What the task requires:
The full set of entries below needs to be written out exactly.

***** Dataset content *****

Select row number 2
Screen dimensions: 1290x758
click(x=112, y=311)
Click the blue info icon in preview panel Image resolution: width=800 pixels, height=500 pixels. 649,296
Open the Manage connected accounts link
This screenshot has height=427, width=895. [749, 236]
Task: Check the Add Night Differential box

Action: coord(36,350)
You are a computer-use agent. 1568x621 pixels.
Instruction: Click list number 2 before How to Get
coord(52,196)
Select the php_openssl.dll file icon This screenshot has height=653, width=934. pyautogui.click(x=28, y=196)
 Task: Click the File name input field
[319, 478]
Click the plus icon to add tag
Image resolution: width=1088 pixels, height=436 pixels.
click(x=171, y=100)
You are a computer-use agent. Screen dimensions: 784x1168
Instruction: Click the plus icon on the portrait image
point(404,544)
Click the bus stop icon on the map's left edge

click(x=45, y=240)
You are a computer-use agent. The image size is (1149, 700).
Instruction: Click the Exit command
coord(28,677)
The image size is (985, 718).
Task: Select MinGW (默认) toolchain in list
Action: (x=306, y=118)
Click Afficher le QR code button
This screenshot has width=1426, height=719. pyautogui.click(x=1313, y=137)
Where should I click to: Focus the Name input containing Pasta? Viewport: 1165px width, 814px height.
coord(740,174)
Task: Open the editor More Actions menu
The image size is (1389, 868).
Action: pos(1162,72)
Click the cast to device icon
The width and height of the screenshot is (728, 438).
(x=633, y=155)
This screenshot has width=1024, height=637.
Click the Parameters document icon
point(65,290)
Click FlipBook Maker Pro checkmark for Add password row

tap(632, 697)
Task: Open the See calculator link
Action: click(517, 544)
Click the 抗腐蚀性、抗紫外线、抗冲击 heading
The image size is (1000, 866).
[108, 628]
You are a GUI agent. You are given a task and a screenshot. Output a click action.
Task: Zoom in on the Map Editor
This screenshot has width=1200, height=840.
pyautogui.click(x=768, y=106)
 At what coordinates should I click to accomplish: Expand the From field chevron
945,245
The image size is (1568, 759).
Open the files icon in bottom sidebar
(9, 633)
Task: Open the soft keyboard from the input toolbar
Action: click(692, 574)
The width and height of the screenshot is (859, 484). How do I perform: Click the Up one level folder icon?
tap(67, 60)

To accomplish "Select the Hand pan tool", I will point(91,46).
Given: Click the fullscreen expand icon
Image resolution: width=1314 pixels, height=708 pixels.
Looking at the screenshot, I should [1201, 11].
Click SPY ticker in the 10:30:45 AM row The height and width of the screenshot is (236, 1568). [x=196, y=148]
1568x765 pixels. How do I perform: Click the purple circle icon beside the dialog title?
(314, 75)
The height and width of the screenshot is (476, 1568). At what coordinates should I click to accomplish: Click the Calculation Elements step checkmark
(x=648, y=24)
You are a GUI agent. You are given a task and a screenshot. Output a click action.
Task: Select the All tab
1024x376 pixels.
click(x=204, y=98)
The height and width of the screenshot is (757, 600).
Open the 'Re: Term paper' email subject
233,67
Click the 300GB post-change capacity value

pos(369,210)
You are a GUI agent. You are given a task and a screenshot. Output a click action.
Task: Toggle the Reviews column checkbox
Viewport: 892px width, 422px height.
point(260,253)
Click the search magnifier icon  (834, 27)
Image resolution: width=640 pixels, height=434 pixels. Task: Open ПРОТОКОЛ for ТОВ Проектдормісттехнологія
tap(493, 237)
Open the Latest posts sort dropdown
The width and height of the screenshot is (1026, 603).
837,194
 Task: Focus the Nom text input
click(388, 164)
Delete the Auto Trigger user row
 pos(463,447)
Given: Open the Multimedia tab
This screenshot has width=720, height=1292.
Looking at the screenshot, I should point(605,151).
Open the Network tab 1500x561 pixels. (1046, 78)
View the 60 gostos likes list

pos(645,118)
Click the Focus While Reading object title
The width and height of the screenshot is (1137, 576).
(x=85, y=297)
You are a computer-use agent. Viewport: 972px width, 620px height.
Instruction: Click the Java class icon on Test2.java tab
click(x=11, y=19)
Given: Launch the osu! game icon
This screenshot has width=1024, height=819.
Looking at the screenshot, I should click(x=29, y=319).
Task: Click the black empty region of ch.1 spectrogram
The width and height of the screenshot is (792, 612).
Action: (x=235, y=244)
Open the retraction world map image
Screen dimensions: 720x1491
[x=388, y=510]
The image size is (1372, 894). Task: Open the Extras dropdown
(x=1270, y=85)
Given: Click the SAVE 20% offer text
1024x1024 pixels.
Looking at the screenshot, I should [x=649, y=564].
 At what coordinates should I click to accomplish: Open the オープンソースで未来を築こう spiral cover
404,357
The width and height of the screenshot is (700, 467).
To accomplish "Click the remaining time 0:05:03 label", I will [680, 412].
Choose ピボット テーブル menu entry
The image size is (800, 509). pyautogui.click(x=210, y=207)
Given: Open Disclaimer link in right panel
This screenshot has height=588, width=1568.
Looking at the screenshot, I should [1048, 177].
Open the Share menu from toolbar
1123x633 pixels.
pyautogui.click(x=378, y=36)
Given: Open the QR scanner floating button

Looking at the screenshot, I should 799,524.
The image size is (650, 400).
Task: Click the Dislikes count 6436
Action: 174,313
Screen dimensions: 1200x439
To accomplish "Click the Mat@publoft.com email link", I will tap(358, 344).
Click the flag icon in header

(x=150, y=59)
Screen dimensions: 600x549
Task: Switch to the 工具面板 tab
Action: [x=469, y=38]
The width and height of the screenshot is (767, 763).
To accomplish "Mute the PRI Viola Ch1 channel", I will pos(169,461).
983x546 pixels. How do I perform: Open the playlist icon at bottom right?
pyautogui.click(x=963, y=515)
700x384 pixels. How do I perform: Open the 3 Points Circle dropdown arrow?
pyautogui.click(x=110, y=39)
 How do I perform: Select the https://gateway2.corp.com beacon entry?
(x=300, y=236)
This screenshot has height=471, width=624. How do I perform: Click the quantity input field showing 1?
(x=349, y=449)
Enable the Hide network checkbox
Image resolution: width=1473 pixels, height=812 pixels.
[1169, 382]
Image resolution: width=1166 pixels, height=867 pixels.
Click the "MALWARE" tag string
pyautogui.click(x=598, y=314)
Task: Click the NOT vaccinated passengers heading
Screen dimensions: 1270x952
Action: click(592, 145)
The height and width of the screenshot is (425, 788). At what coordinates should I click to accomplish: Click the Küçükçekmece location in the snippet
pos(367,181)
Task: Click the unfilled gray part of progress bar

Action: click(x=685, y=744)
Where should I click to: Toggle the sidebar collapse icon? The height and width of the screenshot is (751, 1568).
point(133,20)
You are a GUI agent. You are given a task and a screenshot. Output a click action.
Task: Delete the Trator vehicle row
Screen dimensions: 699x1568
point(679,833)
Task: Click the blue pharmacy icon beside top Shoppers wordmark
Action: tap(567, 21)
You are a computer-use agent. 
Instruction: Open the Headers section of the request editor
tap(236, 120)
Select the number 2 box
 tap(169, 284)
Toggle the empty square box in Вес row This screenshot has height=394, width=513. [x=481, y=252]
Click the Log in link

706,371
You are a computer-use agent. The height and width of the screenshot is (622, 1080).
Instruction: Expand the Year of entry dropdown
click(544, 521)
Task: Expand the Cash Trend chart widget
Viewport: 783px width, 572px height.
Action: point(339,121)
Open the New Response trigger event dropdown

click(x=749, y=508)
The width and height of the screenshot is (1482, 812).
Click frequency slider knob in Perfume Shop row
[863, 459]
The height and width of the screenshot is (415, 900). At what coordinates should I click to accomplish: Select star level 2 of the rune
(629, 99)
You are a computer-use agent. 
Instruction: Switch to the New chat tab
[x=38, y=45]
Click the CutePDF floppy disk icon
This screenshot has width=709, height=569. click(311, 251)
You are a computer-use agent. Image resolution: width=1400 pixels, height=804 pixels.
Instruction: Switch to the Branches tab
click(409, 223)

*****

Written response:
Select row number 2
Screen dimensions: 1290x758
click(x=112, y=311)
Click the blue info icon in preview panel Image resolution: width=800 pixels, height=500 pixels. 649,296
Open the Manage connected accounts link
This screenshot has height=427, width=895. [749, 236]
Task: Check the Add Night Differential box

Action: coord(36,350)
You are a computer-use agent. 1568x621 pixels.
Instruction: Click list number 2 before How to Get
coord(52,196)
Select the php_openssl.dll file icon This screenshot has height=653, width=934. pyautogui.click(x=28, y=196)
 Task: Click the File name input field
[319, 478]
Click the plus icon to add tag
Image resolution: width=1088 pixels, height=436 pixels.
click(x=171, y=100)
You are a computer-use agent. Screen dimensions: 784x1168
Instruction: Click the plus icon on the portrait image
point(404,544)
Click the bus stop icon on the map's left edge

click(x=45, y=240)
You are a computer-use agent. The image size is (1149, 700).
Instruction: Click the Exit command
coord(28,677)
The image size is (985, 718).
Task: Select MinGW (默认) toolchain in list
Action: (x=306, y=118)
Click Afficher le QR code button
This screenshot has width=1426, height=719. pyautogui.click(x=1313, y=137)
Where should I click to: Focus the Name input containing Pasta? Viewport: 1165px width, 814px height.
coord(740,174)
Task: Open the editor More Actions menu
The image size is (1389, 868).
Action: pos(1162,72)
Click the cast to device icon
The width and height of the screenshot is (728, 438).
(x=633, y=155)
This screenshot has width=1024, height=637.
Click the Parameters document icon
point(65,290)
Click FlipBook Maker Pro checkmark for Add password row

tap(632, 697)
Task: Open the See calculator link
Action: click(517, 544)
Click the 抗腐蚀性、抗紫外线、抗冲击 heading
The image size is (1000, 866).
[108, 628]
You are a GUI agent. You are given a task and a screenshot. Output a click action.
Task: Zoom in on the Map Editor
This screenshot has width=1200, height=840.
pyautogui.click(x=768, y=106)
 At what coordinates should I click to accomplish: Expand the From field chevron
945,245
The image size is (1568, 759).
Open the files icon in bottom sidebar
(9, 633)
Task: Open the soft keyboard from the input toolbar
Action: click(692, 574)
The width and height of the screenshot is (859, 484). How do I perform: Click the Up one level folder icon?
tap(67, 60)

To accomplish "Select the Hand pan tool", I will point(91,46).
Given: Click the fullscreen expand icon
Image resolution: width=1314 pixels, height=708 pixels.
Looking at the screenshot, I should [1201, 11].
Click SPY ticker in the 10:30:45 AM row The height and width of the screenshot is (236, 1568). [x=196, y=148]
1568x765 pixels. How do I perform: Click the purple circle icon beside the dialog title?
(314, 75)
The height and width of the screenshot is (476, 1568). At what coordinates should I click to accomplish: Click the Calculation Elements step checkmark
(x=648, y=24)
You are a GUI agent. You are given a task and a screenshot. Output a click action.
Task: Select the All tab
1024x376 pixels.
click(x=204, y=98)
The height and width of the screenshot is (757, 600).
Open the 'Re: Term paper' email subject
233,67
Click the 300GB post-change capacity value

pos(369,210)
You are a GUI agent. You are given a task and a screenshot. Output a click action.
Task: Toggle the Reviews column checkbox
Viewport: 892px width, 422px height.
point(260,253)
Click the search magnifier icon  (834, 27)
Image resolution: width=640 pixels, height=434 pixels. Task: Open ПРОТОКОЛ for ТОВ Проектдормісттехнологія
tap(493, 237)
Open the Latest posts sort dropdown
The width and height of the screenshot is (1026, 603).
837,194
 Task: Focus the Nom text input
click(388, 164)
Delete the Auto Trigger user row
 pos(463,447)
Given: Open the Multimedia tab
This screenshot has width=720, height=1292.
Looking at the screenshot, I should point(605,151).
Open the Network tab 1500x561 pixels. (1046, 78)
View the 60 gostos likes list

pos(645,118)
Click the Focus While Reading object title
The width and height of the screenshot is (1137, 576).
(x=85, y=297)
You are a computer-use agent. Viewport: 972px width, 620px height.
Instruction: Click the Java class icon on Test2.java tab
click(x=11, y=19)
Given: Launch the osu! game icon
This screenshot has width=1024, height=819.
Looking at the screenshot, I should click(x=29, y=319).
Task: Click the black empty region of ch.1 spectrogram
The width and height of the screenshot is (792, 612).
Action: (x=235, y=244)
Open the retraction world map image
Screen dimensions: 720x1491
[x=388, y=510]
The image size is (1372, 894). Task: Open the Extras dropdown
(x=1270, y=85)
Given: Click the SAVE 20% offer text
1024x1024 pixels.
Looking at the screenshot, I should [x=649, y=564].
 At what coordinates should I click to accomplish: Open the オープンソースで未来を築こう spiral cover
404,357
The width and height of the screenshot is (700, 467).
To accomplish "Click the remaining time 0:05:03 label", I will [680, 412].
Choose ピボット テーブル menu entry
The image size is (800, 509). pyautogui.click(x=210, y=207)
Given: Open Disclaimer link in right panel
This screenshot has height=588, width=1568.
Looking at the screenshot, I should [1048, 177].
Open the Share menu from toolbar
1123x633 pixels.
pyautogui.click(x=378, y=36)
Given: Open the QR scanner floating button

Looking at the screenshot, I should 799,524.
The image size is (650, 400).
Task: Click the Dislikes count 6436
Action: 174,313
Screen dimensions: 1200x439
To accomplish "Click the Mat@publoft.com email link", I will tap(358, 344).
Click the flag icon in header

(x=150, y=59)
Screen dimensions: 600x549
Task: Switch to the 工具面板 tab
Action: [x=469, y=38]
The width and height of the screenshot is (767, 763).
To accomplish "Mute the PRI Viola Ch1 channel", I will pos(169,461).
983x546 pixels. How do I perform: Open the playlist icon at bottom right?
pyautogui.click(x=963, y=515)
700x384 pixels. How do I perform: Open the 3 Points Circle dropdown arrow?
pyautogui.click(x=110, y=39)
 How do I perform: Select the https://gateway2.corp.com beacon entry?
(x=300, y=236)
This screenshot has height=471, width=624. How do I perform: Click the quantity input field showing 1?
(x=349, y=449)
Enable the Hide network checkbox
Image resolution: width=1473 pixels, height=812 pixels.
[1169, 382]
Image resolution: width=1166 pixels, height=867 pixels.
Click the "MALWARE" tag string
pyautogui.click(x=598, y=314)
Task: Click the NOT vaccinated passengers heading
Screen dimensions: 1270x952
Action: click(592, 145)
The height and width of the screenshot is (425, 788). At what coordinates should I click to accomplish: Click the Küçükçekmece location in the snippet
pos(367,181)
Task: Click the unfilled gray part of progress bar

Action: click(x=685, y=744)
Where should I click to: Toggle the sidebar collapse icon? The height and width of the screenshot is (751, 1568).
point(133,20)
You are a GUI agent. You are given a task and a screenshot. Output a click action.
Task: Delete the Trator vehicle row
Screen dimensions: 699x1568
point(679,833)
Task: Click the blue pharmacy icon beside top Shoppers wordmark
Action: tap(567, 21)
You are a computer-use agent. 
Instruction: Open the Headers section of the request editor
tap(236, 120)
Select the number 2 box
 tap(169, 284)
Toggle the empty square box in Вес row This screenshot has height=394, width=513. [x=481, y=252]
Click the Log in link

706,371
You are a computer-use agent. The height and width of the screenshot is (622, 1080).
Instruction: Expand the Year of entry dropdown
click(544, 521)
Task: Expand the Cash Trend chart widget
Viewport: 783px width, 572px height.
Action: point(339,121)
Open the New Response trigger event dropdown

click(x=749, y=508)
The width and height of the screenshot is (1482, 812).
Click frequency slider knob in Perfume Shop row
[863, 459]
The height and width of the screenshot is (415, 900). At what coordinates should I click to accomplish: Select star level 2 of the rune
(629, 99)
You are a computer-use agent. 
Instruction: Switch to the New chat tab
[x=38, y=45]
Click the CutePDF floppy disk icon
This screenshot has width=709, height=569. click(311, 251)
You are a computer-use agent. Image resolution: width=1400 pixels, height=804 pixels.
Instruction: Switch to the Branches tab
click(409, 223)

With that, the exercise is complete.